Yes. We are up in arms because this is not simply a matter of Apple or Siri's original developers being careless about introducing "abortion" into Siri's vocabulary, though that is, indeed, eyebrow-raising. It's a matter of a distinct lack of information about abortion, contraception, resources, and support that is all too prevalent throughout society. Whether or not this was an oversight on the development end (editorial comment: I doubt it. Those guys are basically rocket surgeons.) is irrelevant because at best society made it into something that is acceptable as an oversight.

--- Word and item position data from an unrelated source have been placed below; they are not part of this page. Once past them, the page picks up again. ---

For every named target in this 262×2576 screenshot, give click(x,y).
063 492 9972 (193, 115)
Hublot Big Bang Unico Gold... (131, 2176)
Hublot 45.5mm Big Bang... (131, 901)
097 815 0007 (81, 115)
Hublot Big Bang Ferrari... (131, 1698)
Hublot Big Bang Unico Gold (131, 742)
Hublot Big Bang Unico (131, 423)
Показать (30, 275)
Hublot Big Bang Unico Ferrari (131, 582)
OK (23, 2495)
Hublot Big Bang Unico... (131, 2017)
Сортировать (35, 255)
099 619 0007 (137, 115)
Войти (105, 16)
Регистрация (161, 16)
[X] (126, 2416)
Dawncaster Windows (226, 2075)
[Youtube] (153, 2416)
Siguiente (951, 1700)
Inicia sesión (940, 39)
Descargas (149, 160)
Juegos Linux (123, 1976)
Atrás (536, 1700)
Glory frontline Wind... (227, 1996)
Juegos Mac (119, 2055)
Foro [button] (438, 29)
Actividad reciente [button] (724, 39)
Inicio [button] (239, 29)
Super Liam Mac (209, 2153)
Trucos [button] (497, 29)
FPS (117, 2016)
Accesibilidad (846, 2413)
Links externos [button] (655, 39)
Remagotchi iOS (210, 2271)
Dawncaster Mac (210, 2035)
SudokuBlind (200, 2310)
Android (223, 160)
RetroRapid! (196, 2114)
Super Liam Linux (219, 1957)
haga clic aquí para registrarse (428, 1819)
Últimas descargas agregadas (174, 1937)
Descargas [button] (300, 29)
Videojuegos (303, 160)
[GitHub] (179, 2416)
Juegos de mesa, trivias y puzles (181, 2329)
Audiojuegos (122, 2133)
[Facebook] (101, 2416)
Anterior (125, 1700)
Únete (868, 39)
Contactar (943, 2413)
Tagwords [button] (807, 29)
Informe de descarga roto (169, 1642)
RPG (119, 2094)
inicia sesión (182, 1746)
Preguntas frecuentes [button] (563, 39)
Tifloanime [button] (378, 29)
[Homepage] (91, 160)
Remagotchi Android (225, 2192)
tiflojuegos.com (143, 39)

Siri is not the be all and end all of resources for an unplanned pregnancy or for an unplanned marathon erection, but it is not so much the application of the application (ha, Apple pun intended) that matters as the fact that Siri has a huge impact on current culture and lifestyle. It is less of a matter of artificial intelligence's stance on abortion rights and access as it is a matter of implicit misogyny gone mainstream and explicit. Pre-Siri, we weren't quite so privy to technology's political and moral views, and we liked to think that it had none. That nonsense was limited to the absurd fringe groups. Now, here we are in 1984 2011 and we are slapped in the face with a reminder of how far we have not come and how easy it is for anti-choice, anti-women views to slip under the radar and into our phones, and that's not OK.